James Millar: Wither Vince Cable in the Brexit maelstrom?
Lib Dems are looking forward to 2019 because they'll be rid of Vince
And lo Sir Vince Cable rose at Prime Minister’s Questions, an enfeebled and incompetent Prime Minister before him and… no zinger was forthcoming.
If Jeremy Corbyn stands accused of missing open goals at PMQs the Lib Dem leader just stumbles over the ball these days. And yet once he was deadly.
The man who made his name when he memorably downed Gordon Brown by suggesting that the then PM had gone from ‘Stalin to Mr Bean’ has himself gone from Cassandra to Nosferatu. Once he was lauded for his political and economic nous and his uncanny ability to predict that the nation was about to go bust. Now he’s the politically undead, a ghostly presence in Westminster who is neither here nor there.
That’s not just because his Lib Dems are living in much reduced circumstances compared to their noughties heyday. It’s because of his own failings.

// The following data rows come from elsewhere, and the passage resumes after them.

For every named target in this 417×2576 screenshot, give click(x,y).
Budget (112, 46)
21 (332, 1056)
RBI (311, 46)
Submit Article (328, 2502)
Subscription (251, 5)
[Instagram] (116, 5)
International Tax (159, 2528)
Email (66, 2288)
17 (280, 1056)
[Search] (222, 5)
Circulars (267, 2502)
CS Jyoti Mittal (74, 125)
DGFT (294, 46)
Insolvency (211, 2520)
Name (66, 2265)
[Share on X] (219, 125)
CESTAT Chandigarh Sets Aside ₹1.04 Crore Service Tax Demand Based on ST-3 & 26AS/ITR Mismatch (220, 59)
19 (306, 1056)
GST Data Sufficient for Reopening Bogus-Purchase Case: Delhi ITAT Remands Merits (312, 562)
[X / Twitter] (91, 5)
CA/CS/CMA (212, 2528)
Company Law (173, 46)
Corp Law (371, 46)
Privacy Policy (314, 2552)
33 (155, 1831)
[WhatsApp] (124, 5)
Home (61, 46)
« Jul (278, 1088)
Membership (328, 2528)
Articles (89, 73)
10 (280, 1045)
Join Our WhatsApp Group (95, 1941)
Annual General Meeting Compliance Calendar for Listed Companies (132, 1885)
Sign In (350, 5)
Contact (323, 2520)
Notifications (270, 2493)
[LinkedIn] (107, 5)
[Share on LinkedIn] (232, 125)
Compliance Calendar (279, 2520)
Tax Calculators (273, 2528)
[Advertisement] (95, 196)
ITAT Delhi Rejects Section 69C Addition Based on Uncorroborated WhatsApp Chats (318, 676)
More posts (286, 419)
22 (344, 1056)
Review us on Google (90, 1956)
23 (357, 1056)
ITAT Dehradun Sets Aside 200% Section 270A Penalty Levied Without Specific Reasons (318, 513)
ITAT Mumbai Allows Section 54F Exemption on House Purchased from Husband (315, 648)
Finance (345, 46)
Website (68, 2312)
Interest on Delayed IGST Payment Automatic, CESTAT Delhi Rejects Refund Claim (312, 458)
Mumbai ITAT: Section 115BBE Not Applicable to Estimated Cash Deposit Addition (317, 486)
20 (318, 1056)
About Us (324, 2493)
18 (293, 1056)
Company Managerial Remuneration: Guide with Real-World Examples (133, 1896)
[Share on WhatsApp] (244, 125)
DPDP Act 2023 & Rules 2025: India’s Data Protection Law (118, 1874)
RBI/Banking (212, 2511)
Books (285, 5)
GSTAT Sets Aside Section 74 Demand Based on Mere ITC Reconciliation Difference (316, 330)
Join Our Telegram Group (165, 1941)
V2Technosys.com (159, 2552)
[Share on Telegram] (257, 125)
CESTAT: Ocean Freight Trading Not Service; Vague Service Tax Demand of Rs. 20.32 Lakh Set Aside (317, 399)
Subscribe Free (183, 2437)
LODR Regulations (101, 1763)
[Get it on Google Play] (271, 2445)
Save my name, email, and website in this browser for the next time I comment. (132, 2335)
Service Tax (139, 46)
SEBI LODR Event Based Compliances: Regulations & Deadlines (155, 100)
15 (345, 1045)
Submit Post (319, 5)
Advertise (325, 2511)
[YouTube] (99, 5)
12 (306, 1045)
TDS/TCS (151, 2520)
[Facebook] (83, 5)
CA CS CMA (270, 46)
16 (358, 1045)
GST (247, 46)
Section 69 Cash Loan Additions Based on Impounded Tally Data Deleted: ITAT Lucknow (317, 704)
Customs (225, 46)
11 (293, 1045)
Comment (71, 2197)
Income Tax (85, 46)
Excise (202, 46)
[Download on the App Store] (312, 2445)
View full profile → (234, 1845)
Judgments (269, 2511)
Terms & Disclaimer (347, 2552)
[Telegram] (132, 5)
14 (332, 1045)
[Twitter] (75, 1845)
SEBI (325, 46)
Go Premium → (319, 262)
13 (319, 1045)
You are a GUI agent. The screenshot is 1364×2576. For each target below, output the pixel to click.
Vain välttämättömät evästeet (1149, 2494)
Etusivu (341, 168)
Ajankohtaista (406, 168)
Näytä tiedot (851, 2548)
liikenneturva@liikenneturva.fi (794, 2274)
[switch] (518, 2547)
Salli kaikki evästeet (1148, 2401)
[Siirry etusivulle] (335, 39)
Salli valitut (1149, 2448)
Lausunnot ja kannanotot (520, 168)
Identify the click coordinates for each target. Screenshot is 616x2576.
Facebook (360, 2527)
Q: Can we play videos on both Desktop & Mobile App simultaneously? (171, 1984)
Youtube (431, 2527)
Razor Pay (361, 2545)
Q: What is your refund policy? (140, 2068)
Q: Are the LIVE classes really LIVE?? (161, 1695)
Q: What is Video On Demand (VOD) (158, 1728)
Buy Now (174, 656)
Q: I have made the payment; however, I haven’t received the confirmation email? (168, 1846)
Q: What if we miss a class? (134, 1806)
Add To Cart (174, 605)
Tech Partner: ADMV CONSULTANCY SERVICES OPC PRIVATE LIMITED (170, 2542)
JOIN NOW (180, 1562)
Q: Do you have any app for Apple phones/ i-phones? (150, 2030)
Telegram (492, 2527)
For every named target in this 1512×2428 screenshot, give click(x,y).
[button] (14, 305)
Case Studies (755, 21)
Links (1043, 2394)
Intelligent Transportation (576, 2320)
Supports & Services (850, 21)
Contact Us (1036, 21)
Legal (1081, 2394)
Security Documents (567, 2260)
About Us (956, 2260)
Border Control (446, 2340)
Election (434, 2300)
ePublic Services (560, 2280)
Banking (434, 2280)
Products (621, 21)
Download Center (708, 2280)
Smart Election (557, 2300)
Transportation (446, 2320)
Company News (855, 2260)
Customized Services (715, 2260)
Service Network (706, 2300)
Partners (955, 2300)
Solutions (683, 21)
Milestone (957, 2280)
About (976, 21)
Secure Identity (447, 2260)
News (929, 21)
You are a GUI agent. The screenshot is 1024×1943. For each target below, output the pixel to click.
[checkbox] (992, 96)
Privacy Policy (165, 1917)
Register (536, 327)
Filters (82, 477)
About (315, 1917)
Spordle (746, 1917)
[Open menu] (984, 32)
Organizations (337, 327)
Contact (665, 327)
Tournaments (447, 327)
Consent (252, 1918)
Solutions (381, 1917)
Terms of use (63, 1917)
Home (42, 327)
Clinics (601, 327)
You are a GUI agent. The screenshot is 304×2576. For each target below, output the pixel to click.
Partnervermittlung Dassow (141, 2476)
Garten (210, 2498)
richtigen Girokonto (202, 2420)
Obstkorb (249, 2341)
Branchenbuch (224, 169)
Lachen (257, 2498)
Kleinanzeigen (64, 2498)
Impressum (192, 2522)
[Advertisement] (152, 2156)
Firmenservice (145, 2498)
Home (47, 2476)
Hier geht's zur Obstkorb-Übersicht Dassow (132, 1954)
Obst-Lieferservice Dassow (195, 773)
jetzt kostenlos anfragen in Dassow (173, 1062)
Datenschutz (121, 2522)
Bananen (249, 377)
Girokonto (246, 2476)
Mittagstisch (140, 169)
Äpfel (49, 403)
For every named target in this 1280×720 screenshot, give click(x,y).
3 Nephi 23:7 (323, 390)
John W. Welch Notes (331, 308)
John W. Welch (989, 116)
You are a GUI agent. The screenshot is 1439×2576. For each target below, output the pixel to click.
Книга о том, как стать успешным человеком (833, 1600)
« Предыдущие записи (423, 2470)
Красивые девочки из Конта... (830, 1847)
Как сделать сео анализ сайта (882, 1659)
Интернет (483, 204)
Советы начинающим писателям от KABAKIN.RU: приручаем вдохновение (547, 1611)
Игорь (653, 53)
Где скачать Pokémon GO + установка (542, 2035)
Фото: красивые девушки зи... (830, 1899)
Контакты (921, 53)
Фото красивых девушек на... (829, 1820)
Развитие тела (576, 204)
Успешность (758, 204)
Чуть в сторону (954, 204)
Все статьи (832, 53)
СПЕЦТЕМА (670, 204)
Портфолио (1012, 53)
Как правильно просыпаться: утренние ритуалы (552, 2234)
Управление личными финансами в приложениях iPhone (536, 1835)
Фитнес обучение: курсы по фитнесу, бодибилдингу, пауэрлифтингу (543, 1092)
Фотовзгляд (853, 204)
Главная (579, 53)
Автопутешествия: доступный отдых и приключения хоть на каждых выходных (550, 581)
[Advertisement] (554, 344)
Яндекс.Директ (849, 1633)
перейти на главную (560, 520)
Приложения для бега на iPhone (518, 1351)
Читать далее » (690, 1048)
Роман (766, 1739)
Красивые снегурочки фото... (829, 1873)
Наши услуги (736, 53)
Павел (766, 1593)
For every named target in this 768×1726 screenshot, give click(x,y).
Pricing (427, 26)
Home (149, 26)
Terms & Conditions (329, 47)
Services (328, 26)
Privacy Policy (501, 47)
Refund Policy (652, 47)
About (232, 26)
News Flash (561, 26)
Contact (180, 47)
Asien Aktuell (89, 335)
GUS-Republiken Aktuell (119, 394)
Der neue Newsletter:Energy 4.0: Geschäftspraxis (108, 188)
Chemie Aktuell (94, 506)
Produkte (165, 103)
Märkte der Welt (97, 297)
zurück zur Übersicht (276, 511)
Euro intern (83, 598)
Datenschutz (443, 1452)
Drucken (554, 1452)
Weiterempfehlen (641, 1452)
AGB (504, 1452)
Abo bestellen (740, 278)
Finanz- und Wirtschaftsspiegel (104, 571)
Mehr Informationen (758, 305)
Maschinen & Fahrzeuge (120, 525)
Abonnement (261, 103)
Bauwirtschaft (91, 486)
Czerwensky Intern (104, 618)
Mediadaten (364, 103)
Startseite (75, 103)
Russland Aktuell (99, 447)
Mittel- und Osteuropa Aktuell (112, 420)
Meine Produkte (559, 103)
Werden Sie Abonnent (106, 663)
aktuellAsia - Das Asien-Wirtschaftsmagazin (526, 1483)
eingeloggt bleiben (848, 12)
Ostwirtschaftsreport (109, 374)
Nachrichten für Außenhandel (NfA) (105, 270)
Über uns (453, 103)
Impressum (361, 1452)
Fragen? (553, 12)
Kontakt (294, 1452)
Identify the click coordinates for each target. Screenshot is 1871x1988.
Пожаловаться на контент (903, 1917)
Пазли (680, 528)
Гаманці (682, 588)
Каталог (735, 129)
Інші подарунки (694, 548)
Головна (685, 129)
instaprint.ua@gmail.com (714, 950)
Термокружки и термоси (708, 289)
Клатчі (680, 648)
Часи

Gordon Brown was vulnerable because he’d lusted after the top job for years, plotted and schemed to get there but when he finally got the gig he proved utterly unsuited to it. Remind you of anyone?
Cable spent years undermining and even unseating Lib Dem leaders before the party, for want of any better ideas, agreed he could have a go last year. Since then he’s been nothing shy of hopeless. As one senior Lib Dem put it to me: “There’s a bit of Ming about him.” In Scotland that would mean he was beginning to stink, in Lib Dem speak it means he’s wise and insightful but hopeless at leading. Both senses are true.
He is leader of the Lib Dems in name only because he doesn’t lead many and he doesn’t lead much.
His troops need little persuasion to hold forth on his shortcomings with vanity a recurring theme, one losing Lib Dem recalled Cable joining him on the stump only to spend the day talking about himself and doing very little to raise the candidate’s profile.
It didn’t need to be like this.
Brexit provided a readymade route back to relevance. The Lib Dems painted themselves as the only party to oppose Brexit. Nobody cared. With Vince at the helm they’ve even managed to lose their claim to be the only party united on Europe after Eastbourne MP Stephen Lloyd quit the whip last week to vote for Theresa May’s deal (and as if to hammer home the ineptitude in the Lib Dems at the moment the vote didn’t happen meaning Lloyd is unnecessarily independent through Christmas until the vote does take place next month.)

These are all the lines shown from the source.